Antes de 1791 se especulaba acerca del agotamiento de la fertilidad de las tierras de Saint Domingue; algunos inversionistas galos —entre los que se incluye la familia Lafargue, originaria de Burdeos, Francia— se interesaron por el suelo y el clima de la región oriental, adquirieron a bajos precios terrenos para el cultivo del café fundamentalmente, desmontaron el sistema de hatos y corrales de tipo hacendista ganadero y de minifundio tabacalero, y lo sustituyeron por el de plantaciones esclavistas.1 Su proyección agradó a los pobladores de la zona.

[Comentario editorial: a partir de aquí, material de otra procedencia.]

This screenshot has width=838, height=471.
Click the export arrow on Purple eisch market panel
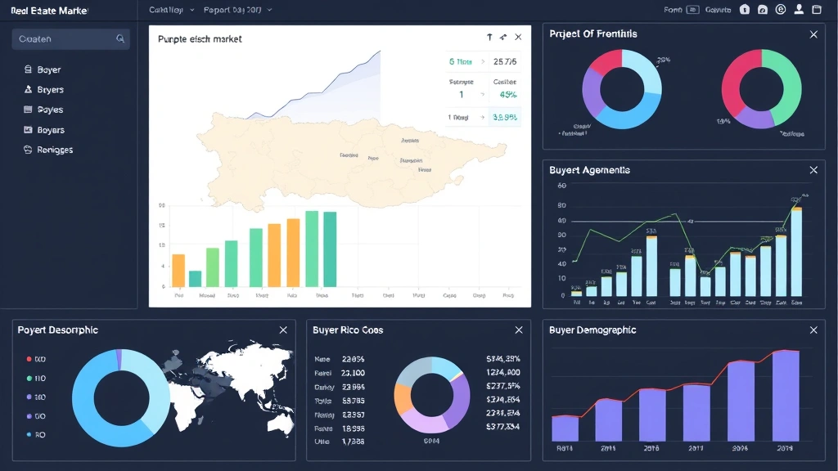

Al producirse la Revolución de Haití (1791-1804), antiesclavista y anticolonial, arribó a Cuba el primer gran flujo de franceses y franco-haitianos (1800-1809) pidiendo resguardo; fueron acogidos y ubicados esencialmente en Baracoa y Santiago de Cuba, por el representante español, comandante general del Departamento Oriental de la Isla, Sebastián Kindelán y O´Regan. Se dice que fueron recibidos con mano generosa y que los hábitos pacíficos de los criollos estrecharon “[…] a las innumerables familias que de la Isla de Saint Domingue vinieron buscando el asilo que les negaba su patria […];2 estos inmigrantes se consagraron al fomento de la agricultura y el co mercio, y aprovecharon los terrenos y recursos que les fueron proporcionados.